Instructions for the task: Output the records as a two-column CSV with the columns input and output, giving one row per record. Each value goes in a single quoted field with line breaks replaced by spaces. Begin at the line that has "Task: Click the persons icon beside 2 osoby", stop after the line that has "pyautogui.click(x=521, y=316)", and include nothing outside that span.

Task input:
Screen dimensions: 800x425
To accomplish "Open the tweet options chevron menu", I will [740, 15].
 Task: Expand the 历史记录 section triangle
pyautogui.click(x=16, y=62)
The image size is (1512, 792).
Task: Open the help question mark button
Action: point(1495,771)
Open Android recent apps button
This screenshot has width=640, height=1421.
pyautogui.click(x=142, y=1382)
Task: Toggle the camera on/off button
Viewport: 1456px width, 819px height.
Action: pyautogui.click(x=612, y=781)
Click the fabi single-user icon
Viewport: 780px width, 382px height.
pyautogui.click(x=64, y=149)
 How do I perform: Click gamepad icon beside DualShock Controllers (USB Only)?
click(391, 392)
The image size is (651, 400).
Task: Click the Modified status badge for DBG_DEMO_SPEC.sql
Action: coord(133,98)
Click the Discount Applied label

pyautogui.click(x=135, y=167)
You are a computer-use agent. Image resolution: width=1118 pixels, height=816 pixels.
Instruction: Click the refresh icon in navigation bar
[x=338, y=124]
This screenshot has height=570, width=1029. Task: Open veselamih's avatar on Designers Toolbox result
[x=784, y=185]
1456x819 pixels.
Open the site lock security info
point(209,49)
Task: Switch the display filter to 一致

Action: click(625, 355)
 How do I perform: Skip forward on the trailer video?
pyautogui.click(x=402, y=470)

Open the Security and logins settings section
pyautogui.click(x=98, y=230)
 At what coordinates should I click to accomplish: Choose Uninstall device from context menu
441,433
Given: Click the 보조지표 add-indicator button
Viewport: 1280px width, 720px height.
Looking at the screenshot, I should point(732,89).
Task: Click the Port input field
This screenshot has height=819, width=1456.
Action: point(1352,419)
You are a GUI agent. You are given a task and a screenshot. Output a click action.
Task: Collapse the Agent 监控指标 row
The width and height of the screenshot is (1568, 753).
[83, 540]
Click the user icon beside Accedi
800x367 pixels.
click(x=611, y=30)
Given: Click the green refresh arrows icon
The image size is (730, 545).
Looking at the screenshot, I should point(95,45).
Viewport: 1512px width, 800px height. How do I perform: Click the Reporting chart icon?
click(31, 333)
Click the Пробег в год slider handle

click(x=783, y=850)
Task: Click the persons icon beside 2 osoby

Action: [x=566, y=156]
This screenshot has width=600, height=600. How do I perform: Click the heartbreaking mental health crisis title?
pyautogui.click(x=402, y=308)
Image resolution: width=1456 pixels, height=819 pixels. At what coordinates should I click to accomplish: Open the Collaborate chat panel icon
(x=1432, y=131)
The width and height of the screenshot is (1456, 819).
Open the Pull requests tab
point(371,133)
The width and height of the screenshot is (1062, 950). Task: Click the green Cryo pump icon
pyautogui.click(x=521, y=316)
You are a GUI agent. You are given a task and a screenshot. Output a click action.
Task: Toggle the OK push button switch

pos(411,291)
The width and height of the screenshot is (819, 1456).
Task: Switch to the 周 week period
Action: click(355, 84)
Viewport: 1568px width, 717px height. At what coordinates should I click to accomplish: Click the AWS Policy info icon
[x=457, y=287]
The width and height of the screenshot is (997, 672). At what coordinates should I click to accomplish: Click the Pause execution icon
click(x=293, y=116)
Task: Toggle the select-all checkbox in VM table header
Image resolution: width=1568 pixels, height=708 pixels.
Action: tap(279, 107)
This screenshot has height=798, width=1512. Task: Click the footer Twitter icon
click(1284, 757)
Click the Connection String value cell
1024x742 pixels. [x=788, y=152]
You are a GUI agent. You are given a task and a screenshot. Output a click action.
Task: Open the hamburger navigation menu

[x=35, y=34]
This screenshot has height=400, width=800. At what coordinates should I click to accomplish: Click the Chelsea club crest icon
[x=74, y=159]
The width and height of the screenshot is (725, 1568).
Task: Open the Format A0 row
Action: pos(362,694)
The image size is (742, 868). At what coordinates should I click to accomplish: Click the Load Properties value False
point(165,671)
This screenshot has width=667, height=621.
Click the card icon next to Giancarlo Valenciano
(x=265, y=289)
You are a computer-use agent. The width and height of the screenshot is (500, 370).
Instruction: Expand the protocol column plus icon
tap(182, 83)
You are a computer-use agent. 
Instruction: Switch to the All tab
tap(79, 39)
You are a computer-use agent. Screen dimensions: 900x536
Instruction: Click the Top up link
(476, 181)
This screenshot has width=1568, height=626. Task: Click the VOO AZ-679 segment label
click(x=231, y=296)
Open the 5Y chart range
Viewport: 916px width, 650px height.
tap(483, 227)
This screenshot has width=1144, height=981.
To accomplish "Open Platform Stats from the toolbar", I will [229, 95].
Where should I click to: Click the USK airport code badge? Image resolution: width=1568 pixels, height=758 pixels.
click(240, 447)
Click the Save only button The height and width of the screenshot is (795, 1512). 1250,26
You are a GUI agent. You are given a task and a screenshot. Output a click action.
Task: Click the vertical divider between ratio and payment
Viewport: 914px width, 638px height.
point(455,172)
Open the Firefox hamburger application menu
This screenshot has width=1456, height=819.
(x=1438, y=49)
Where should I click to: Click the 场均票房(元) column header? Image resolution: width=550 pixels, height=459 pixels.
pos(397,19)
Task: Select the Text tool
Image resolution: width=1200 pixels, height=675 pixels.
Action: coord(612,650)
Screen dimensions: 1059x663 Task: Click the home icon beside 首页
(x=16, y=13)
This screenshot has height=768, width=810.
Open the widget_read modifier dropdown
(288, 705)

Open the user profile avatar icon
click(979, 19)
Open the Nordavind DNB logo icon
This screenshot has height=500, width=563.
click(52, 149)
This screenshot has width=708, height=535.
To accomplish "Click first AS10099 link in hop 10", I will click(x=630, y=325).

Task answer:
input,output
"Task: Click the persons icon beside 2 osoby","Action: [x=566, y=156]"
"This screenshot has width=600, height=600. How do I perform: Click the heartbreaking mental health crisis title?","pyautogui.click(x=402, y=308)"
"Image resolution: width=1456 pixels, height=819 pixels. At what coordinates should I click to accomplish: Open the Collaborate chat panel icon","(x=1432, y=131)"
"The width and height of the screenshot is (1456, 819). Open the Pull requests tab","point(371,133)"
"The width and height of the screenshot is (1062, 950). Task: Click the green Cryo pump icon","pyautogui.click(x=521, y=316)"